Your proposed doCalculationsAndUpdateUIs
does data processing and dispatches UI updates to the main queue. I presume that you have dispatched doCalculationsAndUpdateUIs
to a background queue when you first called it.
While technically fine, that's a little fragile, contingent upon your remembering to dispatch it to the background every time you call it: I would, instead, suggest that you do your dispatch to the background and dispatch back to the main queue from within the same method, as it makes the logic unambiguous and more robust, etc.
Thus it might look like:
- (void)doCalculationsAndUpdateUIs {
dispatch_async(dispatch_get_global_queue(DISPATCH_QUEUE_PRIORITY_DEFAULT, NULL), ^{
// DATA PROCESSING 1
dispatch_async(dispatch_get_main_queue(), ^{
// UI UPDATION 1
});
/* I expect the control to come here after UI UPDATION 1 */
// DATA PROCESSING 2
dispatch_async(dispatch_get_main_queue(), ^{
// UI UPDATION 2
});
/* I expect the control to come here after UI UPDATION 2 */
// DATA PROCESSING 3
dispatch_async(dispatch_get_main_queue(), ^{
// UI UPDATION 3
});
});
}
In terms of whether you dispatch your UI updates asynchronously with dispatch_async
(where the background process will not wait for the UI update) or synchronously with dispatch_sync
(where it will wait for the UI update), the question is why would you want to do it synchronously: Do you really want to slow down the background process as it waits for the UI update, or would you like the background process to carry on while the UI update takes place.

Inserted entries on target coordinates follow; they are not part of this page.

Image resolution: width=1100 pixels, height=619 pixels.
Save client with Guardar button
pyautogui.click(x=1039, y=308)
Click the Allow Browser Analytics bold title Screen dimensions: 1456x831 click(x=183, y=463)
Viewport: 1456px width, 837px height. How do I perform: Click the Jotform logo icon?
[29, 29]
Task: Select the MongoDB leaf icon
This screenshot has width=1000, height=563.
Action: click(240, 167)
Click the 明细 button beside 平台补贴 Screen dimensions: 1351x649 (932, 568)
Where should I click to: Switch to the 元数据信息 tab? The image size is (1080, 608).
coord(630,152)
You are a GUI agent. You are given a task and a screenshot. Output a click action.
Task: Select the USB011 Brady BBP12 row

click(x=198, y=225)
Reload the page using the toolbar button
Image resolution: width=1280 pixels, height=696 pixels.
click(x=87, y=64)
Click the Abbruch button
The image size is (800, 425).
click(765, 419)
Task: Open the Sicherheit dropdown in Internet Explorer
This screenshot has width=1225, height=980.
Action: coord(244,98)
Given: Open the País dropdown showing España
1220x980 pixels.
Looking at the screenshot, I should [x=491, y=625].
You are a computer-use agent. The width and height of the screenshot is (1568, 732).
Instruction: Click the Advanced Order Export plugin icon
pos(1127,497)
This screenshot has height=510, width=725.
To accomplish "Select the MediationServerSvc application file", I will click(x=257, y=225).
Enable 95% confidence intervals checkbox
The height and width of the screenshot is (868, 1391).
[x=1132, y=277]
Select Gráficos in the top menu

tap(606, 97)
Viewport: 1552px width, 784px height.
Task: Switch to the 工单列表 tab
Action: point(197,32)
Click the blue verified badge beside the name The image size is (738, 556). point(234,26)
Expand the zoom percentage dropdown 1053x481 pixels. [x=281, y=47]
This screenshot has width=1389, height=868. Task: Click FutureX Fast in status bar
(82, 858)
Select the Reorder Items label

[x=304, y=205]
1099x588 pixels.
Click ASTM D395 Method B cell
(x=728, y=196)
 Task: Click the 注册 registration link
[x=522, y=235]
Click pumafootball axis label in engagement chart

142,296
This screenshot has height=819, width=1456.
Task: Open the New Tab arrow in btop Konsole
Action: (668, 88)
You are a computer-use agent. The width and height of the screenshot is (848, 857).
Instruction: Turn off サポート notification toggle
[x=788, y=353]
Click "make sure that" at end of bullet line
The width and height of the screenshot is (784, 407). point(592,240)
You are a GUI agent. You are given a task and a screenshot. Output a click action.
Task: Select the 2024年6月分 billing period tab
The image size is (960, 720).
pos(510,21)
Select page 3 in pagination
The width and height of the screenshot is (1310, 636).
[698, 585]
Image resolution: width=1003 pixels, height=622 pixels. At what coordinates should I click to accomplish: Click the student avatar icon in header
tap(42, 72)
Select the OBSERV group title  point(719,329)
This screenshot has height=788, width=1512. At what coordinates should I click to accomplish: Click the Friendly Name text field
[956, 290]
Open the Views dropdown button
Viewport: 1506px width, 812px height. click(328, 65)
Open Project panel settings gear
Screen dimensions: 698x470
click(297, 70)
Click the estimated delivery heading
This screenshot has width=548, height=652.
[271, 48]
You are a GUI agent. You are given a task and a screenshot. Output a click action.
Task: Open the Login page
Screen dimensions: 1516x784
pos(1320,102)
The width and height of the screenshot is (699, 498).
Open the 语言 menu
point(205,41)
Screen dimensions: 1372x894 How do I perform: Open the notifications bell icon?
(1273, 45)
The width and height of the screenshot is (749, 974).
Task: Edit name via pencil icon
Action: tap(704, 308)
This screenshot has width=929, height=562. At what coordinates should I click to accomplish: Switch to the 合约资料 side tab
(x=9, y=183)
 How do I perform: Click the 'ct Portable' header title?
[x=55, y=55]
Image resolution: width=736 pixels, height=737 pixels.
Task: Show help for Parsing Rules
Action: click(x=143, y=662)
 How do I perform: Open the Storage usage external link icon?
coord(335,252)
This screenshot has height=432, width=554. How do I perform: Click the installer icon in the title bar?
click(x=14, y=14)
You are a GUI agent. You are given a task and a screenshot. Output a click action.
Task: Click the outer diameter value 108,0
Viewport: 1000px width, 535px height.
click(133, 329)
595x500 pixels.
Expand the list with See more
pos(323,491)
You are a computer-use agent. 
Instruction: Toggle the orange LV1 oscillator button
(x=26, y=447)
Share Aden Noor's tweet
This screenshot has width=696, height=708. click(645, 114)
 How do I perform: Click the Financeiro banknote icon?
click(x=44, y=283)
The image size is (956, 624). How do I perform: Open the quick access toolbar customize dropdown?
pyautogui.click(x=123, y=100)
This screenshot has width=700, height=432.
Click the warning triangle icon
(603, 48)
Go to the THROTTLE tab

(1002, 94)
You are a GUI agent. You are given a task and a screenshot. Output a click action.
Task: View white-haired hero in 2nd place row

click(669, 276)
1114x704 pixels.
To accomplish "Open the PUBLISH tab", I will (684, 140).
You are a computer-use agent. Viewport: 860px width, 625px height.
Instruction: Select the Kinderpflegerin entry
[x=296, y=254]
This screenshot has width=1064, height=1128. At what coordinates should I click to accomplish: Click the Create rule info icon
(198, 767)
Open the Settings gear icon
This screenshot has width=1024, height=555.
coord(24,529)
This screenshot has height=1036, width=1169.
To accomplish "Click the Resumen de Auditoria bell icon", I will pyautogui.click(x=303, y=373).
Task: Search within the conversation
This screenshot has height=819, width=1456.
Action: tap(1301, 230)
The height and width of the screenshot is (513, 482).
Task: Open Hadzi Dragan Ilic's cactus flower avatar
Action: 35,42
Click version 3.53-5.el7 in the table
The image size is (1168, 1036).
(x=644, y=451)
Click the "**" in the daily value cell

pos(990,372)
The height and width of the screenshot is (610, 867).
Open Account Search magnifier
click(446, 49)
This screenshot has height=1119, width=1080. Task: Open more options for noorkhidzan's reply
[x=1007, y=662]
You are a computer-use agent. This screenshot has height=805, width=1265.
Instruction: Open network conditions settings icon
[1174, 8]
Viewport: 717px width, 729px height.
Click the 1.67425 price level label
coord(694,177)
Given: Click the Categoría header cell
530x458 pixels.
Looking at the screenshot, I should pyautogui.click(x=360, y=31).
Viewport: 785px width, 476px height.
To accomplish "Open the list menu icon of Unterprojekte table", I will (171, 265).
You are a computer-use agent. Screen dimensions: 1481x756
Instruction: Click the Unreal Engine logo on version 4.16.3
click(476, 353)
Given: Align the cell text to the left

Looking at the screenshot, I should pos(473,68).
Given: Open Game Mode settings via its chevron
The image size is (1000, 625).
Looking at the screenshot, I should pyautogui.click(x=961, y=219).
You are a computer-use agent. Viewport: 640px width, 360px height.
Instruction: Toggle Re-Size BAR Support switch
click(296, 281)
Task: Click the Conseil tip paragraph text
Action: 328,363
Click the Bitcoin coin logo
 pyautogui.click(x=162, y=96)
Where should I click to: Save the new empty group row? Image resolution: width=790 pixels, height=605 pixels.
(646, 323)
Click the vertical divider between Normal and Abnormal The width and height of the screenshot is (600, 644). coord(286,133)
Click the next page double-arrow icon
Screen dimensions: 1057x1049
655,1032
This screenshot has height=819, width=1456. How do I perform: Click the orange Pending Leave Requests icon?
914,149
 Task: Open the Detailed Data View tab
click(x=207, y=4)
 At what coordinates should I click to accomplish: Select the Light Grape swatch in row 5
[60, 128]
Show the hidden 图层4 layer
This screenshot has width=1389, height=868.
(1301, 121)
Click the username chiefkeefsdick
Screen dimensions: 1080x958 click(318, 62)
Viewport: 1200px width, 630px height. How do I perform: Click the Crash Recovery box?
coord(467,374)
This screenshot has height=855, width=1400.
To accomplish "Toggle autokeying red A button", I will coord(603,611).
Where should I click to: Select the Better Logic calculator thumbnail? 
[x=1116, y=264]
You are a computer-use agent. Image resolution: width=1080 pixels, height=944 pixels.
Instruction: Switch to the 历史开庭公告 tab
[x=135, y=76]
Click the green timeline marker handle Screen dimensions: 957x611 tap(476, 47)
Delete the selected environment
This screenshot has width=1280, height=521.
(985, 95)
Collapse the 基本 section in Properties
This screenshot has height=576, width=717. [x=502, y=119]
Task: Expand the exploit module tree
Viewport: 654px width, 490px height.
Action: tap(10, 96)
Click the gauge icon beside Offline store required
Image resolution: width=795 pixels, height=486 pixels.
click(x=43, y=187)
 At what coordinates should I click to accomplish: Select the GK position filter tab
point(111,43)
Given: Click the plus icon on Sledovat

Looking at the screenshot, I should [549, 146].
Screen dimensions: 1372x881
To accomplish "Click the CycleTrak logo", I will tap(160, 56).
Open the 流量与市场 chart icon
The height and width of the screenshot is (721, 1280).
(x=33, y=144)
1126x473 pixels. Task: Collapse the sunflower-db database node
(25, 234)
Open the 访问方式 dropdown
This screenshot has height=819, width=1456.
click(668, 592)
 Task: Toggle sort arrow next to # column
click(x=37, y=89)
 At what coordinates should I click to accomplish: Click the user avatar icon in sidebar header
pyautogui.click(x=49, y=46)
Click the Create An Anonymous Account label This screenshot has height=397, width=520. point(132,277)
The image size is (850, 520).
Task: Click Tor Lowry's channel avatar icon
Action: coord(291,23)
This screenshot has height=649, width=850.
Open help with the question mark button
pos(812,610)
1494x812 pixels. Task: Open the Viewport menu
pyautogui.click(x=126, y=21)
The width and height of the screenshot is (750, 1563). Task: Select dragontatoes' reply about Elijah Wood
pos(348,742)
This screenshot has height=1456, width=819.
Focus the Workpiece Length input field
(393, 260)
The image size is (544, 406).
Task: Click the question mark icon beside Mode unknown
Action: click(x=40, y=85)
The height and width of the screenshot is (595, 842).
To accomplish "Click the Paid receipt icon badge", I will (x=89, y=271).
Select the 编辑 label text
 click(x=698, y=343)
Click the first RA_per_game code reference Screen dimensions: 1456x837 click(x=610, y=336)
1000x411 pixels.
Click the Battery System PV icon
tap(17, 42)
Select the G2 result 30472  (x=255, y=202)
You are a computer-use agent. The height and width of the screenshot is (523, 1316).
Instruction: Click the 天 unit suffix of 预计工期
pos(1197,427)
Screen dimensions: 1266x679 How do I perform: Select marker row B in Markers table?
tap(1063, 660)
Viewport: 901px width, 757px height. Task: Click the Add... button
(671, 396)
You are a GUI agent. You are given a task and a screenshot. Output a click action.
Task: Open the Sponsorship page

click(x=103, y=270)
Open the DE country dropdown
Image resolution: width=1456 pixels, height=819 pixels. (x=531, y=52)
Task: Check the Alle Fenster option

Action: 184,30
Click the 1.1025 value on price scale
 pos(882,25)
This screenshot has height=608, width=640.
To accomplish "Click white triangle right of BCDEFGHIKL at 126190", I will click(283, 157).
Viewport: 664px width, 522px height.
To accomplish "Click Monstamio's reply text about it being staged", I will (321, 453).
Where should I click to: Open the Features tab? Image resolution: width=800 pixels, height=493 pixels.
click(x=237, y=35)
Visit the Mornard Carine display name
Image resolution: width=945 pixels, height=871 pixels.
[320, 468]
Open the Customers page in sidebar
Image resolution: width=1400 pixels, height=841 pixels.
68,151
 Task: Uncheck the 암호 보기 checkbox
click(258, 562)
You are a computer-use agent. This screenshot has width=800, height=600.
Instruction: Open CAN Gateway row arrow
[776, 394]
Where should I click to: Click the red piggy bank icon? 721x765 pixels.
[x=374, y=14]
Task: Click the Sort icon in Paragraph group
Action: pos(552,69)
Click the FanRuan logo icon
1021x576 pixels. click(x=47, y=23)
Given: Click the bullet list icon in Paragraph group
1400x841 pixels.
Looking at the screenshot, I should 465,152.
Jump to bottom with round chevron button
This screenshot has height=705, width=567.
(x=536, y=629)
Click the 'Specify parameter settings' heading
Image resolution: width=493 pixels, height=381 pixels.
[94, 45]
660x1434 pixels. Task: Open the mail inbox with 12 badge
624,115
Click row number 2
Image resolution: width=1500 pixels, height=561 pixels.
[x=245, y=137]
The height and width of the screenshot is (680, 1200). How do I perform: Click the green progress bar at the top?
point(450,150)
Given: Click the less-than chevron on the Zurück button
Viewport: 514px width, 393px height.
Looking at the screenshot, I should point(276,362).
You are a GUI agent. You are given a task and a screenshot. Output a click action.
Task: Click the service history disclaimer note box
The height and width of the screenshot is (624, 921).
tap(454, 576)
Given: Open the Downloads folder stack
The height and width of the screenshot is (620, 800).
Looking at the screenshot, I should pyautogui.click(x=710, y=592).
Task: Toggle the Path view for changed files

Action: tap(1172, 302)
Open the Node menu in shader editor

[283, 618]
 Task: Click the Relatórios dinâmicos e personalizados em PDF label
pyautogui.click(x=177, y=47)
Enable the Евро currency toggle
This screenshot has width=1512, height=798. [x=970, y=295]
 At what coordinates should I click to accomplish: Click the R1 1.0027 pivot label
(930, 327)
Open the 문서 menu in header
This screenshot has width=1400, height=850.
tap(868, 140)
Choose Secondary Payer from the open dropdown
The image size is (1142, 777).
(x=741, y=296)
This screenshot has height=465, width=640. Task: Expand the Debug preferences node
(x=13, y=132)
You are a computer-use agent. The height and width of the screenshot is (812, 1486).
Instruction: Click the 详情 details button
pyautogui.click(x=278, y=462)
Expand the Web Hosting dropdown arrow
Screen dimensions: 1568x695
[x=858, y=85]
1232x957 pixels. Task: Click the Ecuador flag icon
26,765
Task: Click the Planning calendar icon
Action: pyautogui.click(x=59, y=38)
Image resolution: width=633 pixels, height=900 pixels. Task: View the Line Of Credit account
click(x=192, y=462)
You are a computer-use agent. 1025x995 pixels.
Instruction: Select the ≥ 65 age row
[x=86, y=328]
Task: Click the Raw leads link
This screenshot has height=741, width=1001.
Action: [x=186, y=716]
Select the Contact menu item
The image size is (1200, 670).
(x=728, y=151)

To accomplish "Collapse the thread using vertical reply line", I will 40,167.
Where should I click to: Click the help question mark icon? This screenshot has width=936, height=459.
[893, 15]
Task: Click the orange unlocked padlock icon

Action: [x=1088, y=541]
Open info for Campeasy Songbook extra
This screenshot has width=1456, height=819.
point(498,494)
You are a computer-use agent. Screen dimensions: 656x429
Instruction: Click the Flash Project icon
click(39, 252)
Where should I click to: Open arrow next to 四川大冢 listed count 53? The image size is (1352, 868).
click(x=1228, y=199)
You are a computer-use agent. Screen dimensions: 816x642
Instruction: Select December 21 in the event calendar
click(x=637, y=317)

Generally you would dispatch the UI update asynchronously with dispatch_async
as you've used in your original question. Yes, there certainly are special circumstances where you need to dispatch code synchronously (e.g. you're synchronizing the updates to some class property by performing all updates to it on the main queue), but more often than not, you just dispatch the UI update asynchronously and carry on. Dispatching code synchronously can cause problems (e.g. deadlocks) if done sloppily, so my general counsel is that you should probably only dispatch UI updates synchronously if there is some compelling need to do so, otherwise you should design your solution so you can dispatch them asynchronously.
In answer to your question as to whether this is the "best way to achieve this", it's hard for us to say without knowing more about the business problem being solved. For example, if you might be calling this doCalculationsAndUpdateUIs
multiple times, I might be inclined to use my own serial queue rather than a concurrent global queue, in order to ensure that these don't step over each other. Or if you might need the ability to cancel this doCalculationsAndUpdateUIs
when the user dismisses the scene or calls the method again, then I might be inclined to use a operation queue which offers cancelation capabilities. It depends entirely upon what you're trying to achieve.
But, in general, the pattern of asynchronously dispatching a complicated task to a background queue and then asynchronously dispatching the UI update back to the main queue is very common.